In the video, the Kria board is connected to a rotating camera and an external display. First, the demo shows bounding boxes around animals in a random broadcast wildlife videos, including reptiles, and even fast-moving predators. Later, the setup switches to the project’s own camera, which successfully tracks a plush toy as a simulated “animal” target. The warning light is activated when both an “animal” and a “human” are present, illustrating the conflict detection functionality.

Future Work

This is only the first milestone. The next steps are:

Use a proper calibration dataset with wildlife images for better quantization.
Retrain / fine-tune MegaDetector specifically for the target hardware.
Upgrade pan/tilt hardware with faster servos and a custom adapter PCB.
Add a SpeciesNet classification in the pipeline for detecting species.
Field testing in real wildlife monitoring scenarios.

🔩 PCB Prototype (via NextPCB)

A simple but essential custom PCB will connect:

Kria’s GPIO pins (via Pi header) to servo PWM lines
A 5V step-down converter from 12V input
Servo and camera connectors

This board replaces the earlier bulky Pelco-D motor controller, allowing faster tracking and better portability.

Conclusion

This project demonstrates the first working MegaDetector v5 running on the Kria DPU with ROS2 + GStreamer integration.

Even though performance (~9.0 FPS) and accuracy still need tuning, the hardest part has been solved:

Migrated the Kria platform from Vitis AI 2.5 → 3.5.
Built a new runtime environment from scratch.
Rebuilt FPGA bitstream for compatibility.
Patched YOLOv5 to quantize and compile successfully.
Integrated everything into a ROS2 pipeline with live bounding box overlays.

Wild-Sight-AI proves that complex PyTorch models like MegaDetector can run on Kria SOMs with enough persistence.
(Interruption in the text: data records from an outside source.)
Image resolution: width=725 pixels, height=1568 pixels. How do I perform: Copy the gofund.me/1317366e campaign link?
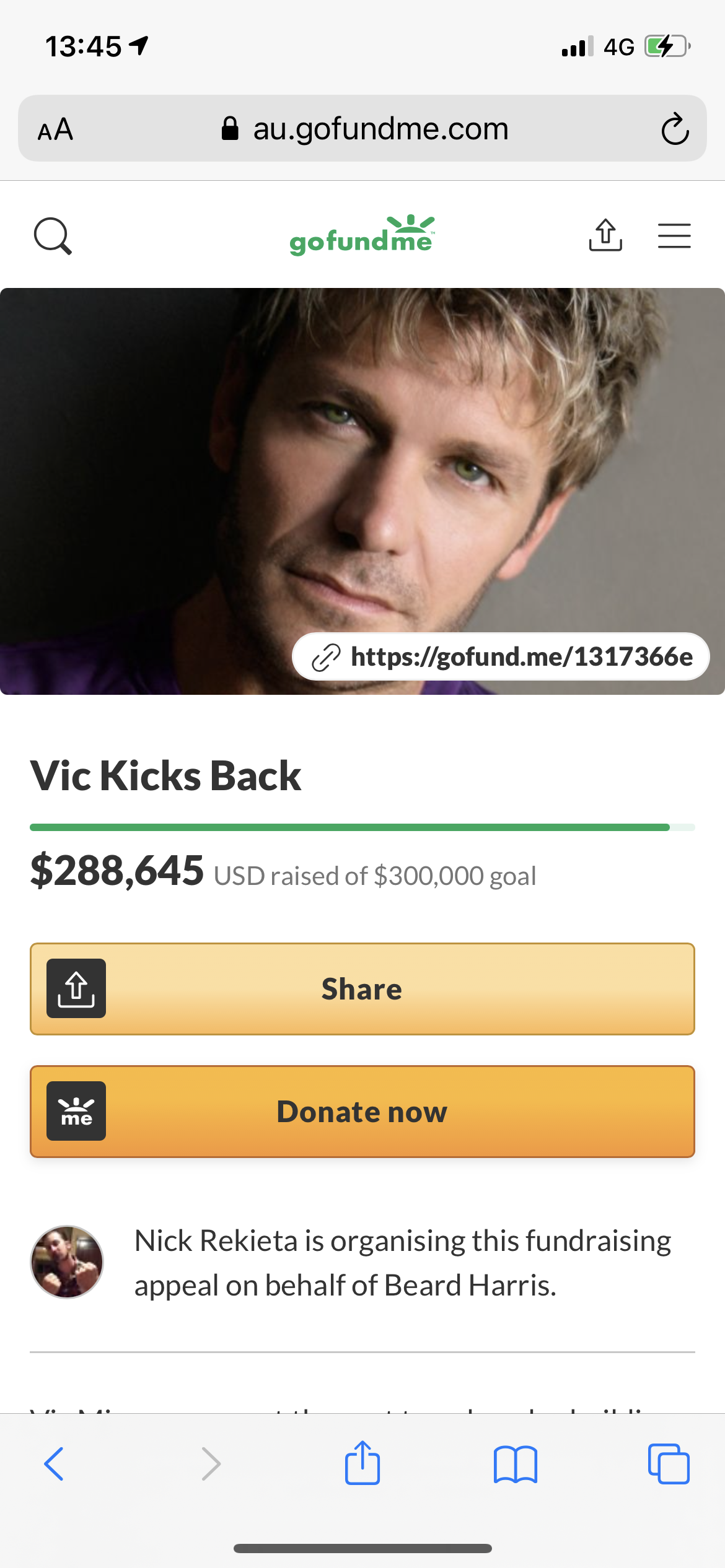point(501,656)
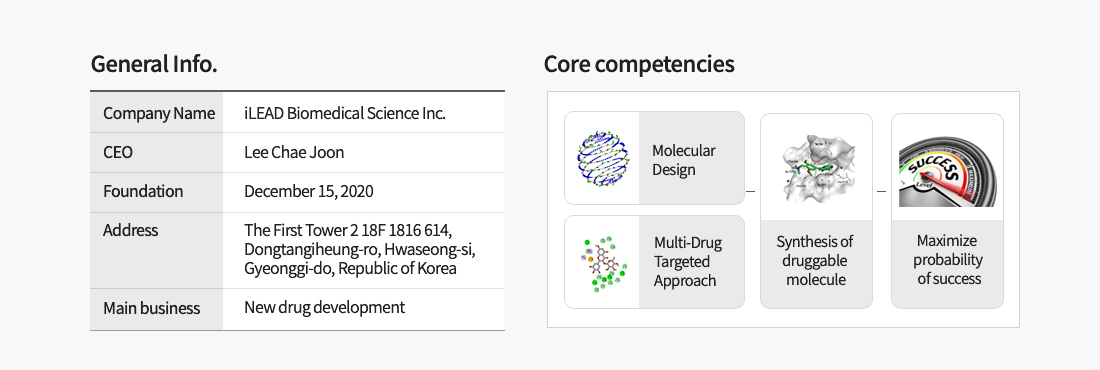Click the Foundation row label
This screenshot has width=1100, height=370.
(143, 191)
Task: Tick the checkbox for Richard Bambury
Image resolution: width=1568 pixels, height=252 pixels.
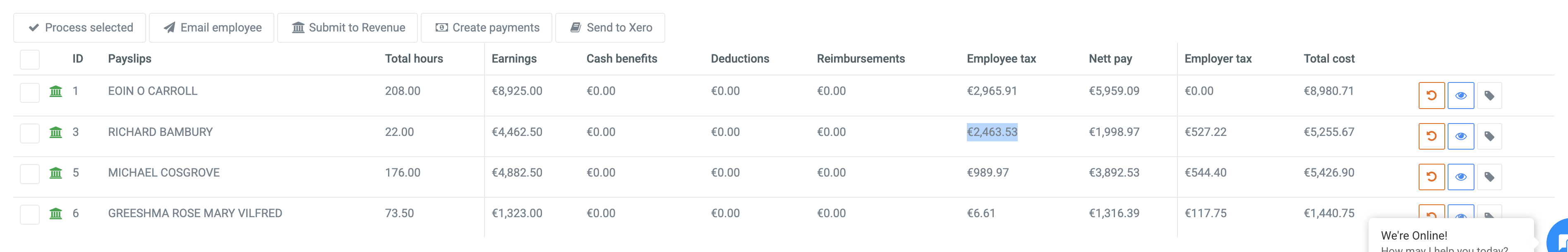Action: tap(30, 133)
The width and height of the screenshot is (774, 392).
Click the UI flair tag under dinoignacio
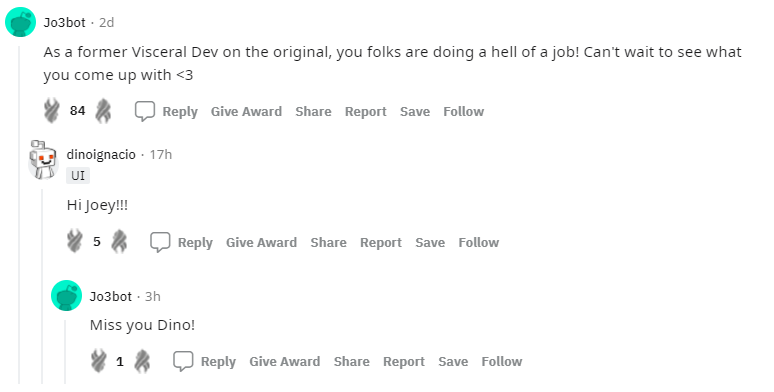(x=78, y=175)
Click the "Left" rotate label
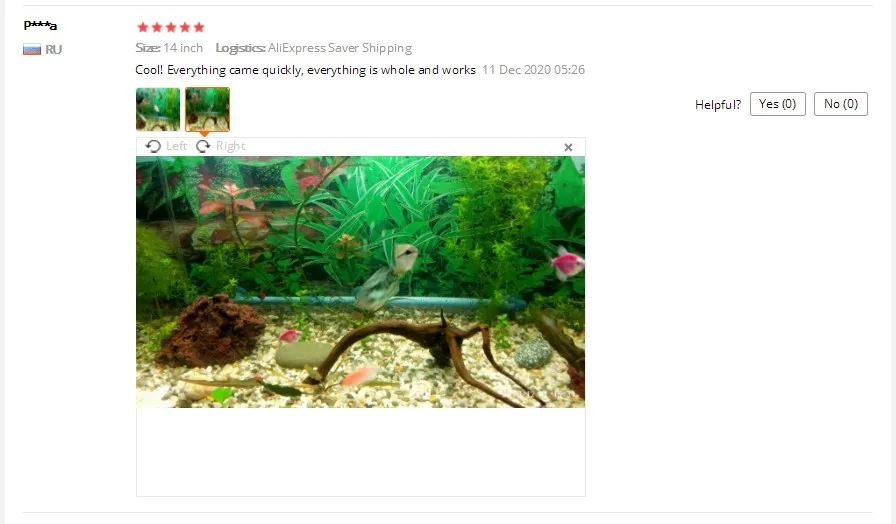 pyautogui.click(x=177, y=146)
This is a key step toward autonomous, low-power wildlife monitoring at the edge.

* * *

Appendix: How to Compile MegaDetector (PyTorch → XMODEL)

Below is a clean, reproducible path to convert the MegaDetector v5 (PyTorch) model into a Vitis AI XMODEL you can deploy on the KR260 DPU. These steps match the toolchain used in this project and the quantization script yolo5s_quant.py provided in the yolov5 directory in the project repository.

Prerequisites

A machine with Docker installed (x86_64 is fine).
Vitis AI 3.5 Docker image (the official AMD image xilinx/vitis-ai-pytorch-cpu:latest).
The MegaDetector v5 PyTorch checkpoint (md_v5a.0.1.pt downloaded from here).
A small directory of calibration images representative of your target scenes (the more varied the better; 100–500 images is a good start). Images can be get from WCS Camera Traps. Labels/annotations are not needed for calibration—just images.
The KR260 DPU arch file (arch.json) that matches your bitstream (DPUCZDX8G B3136 for KR260 Smartcam is common).

$ cat arch.json 
{
    "fingerprint":"0x101000016010406"
}

Prepare working directory

# get Vitis-AI 3.5
git clone https://github.com/Xilinx/Vitis-AI
cd Vitis-AI

# create workspace directories
mkdir -p workspace/{models,calibration_images}
cd workspace

# Put your MegaDetector weights here
cp /path/to/md_v5a.0.1.pt models/

# Add some JPG/PNG calibration images here
cp -r /path/to/calib_images/* calibration_images/val/animals

Get YOLOv5,apply patches and drop in the quantization script.

# Get YOLOv5
git clone https://github.com/ultralytics/yolov5.git
cd yolo5

# Checkout a tag for MegaDetector
git checkout c23a441c9df7ca9b1f275e8c8719c949269160d1

# apply YOLOv5 patches 
cd models
cp path/to/wild-sight-ai/yolov5/patches/yolo.py .
cp path/to/wild-sight-ai/yolov5/patches/experimental.py .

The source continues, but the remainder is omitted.